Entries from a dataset
-=-=-=-=-

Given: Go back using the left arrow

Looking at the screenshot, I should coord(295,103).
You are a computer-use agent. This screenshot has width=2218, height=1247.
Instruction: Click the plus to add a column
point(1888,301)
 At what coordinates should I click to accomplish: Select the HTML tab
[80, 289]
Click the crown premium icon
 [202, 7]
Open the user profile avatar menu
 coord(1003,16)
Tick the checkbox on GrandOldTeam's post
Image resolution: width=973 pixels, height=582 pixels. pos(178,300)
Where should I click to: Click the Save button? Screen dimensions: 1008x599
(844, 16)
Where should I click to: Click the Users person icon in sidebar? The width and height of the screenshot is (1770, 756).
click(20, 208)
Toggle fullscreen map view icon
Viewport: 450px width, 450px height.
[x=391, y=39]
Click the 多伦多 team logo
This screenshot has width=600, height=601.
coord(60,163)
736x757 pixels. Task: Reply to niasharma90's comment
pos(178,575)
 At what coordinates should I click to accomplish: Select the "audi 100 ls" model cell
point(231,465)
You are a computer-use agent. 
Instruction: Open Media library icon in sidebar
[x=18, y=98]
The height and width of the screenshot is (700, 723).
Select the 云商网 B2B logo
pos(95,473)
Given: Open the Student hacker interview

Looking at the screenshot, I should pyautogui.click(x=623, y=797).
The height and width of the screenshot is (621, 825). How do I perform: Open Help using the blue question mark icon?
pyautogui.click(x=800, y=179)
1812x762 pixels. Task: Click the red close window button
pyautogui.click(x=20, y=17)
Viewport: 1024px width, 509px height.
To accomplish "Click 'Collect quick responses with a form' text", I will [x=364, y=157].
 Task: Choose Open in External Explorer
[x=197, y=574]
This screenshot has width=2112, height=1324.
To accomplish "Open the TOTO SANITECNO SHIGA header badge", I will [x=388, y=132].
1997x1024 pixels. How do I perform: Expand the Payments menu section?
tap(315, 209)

-=-=-=-=-

DIRECTIONS FOR THIS TASK
Reproduce the listing above with every occurrence of "Task:" replaced by "Goal:", leaving everything else unchanged.

ANSWER BELOW
Given: Go back using the left arrow

Looking at the screenshot, I should coord(295,103).
You are a computer-use agent. This screenshot has width=2218, height=1247.
Instruction: Click the plus to add a column
point(1888,301)
 At what coordinates should I click to accomplish: Select the HTML tab
[80, 289]
Click the crown premium icon
 [202, 7]
Open the user profile avatar menu
 coord(1003,16)
Tick the checkbox on GrandOldTeam's post
Image resolution: width=973 pixels, height=582 pixels. pos(178,300)
Where should I click to: Click the Save button? Screen dimensions: 1008x599
(844, 16)
Where should I click to: Click the Users person icon in sidebar? The width and height of the screenshot is (1770, 756).
click(20, 208)
Toggle fullscreen map view icon
Viewport: 450px width, 450px height.
[x=391, y=39]
Click the 多伦多 team logo
This screenshot has width=600, height=601.
coord(60,163)
736x757 pixels. Goal: Reply to niasharma90's comment
pos(178,575)
 At what coordinates should I click to accomplish: Select the "audi 100 ls" model cell
point(231,465)
You are a computer-use agent. 
Instruction: Open Media library icon in sidebar
[x=18, y=98]
The height and width of the screenshot is (700, 723).
Select the 云商网 B2B logo
pos(95,473)
Given: Open the Student hacker interview

Looking at the screenshot, I should pyautogui.click(x=623, y=797).
The height and width of the screenshot is (621, 825). How do I perform: Open Help using the blue question mark icon?
pyautogui.click(x=800, y=179)
1812x762 pixels. Goal: Click the red close window button
pyautogui.click(x=20, y=17)
Viewport: 1024px width, 509px height.
To accomplish "Click 'Collect quick responses with a form' text", I will [x=364, y=157].
 Goal: Choose Open in External Explorer
[x=197, y=574]
This screenshot has width=2112, height=1324.
To accomplish "Open the TOTO SANITECNO SHIGA header badge", I will [x=388, y=132].
1997x1024 pixels. How do I perform: Expand the Payments menu section?
tap(315, 209)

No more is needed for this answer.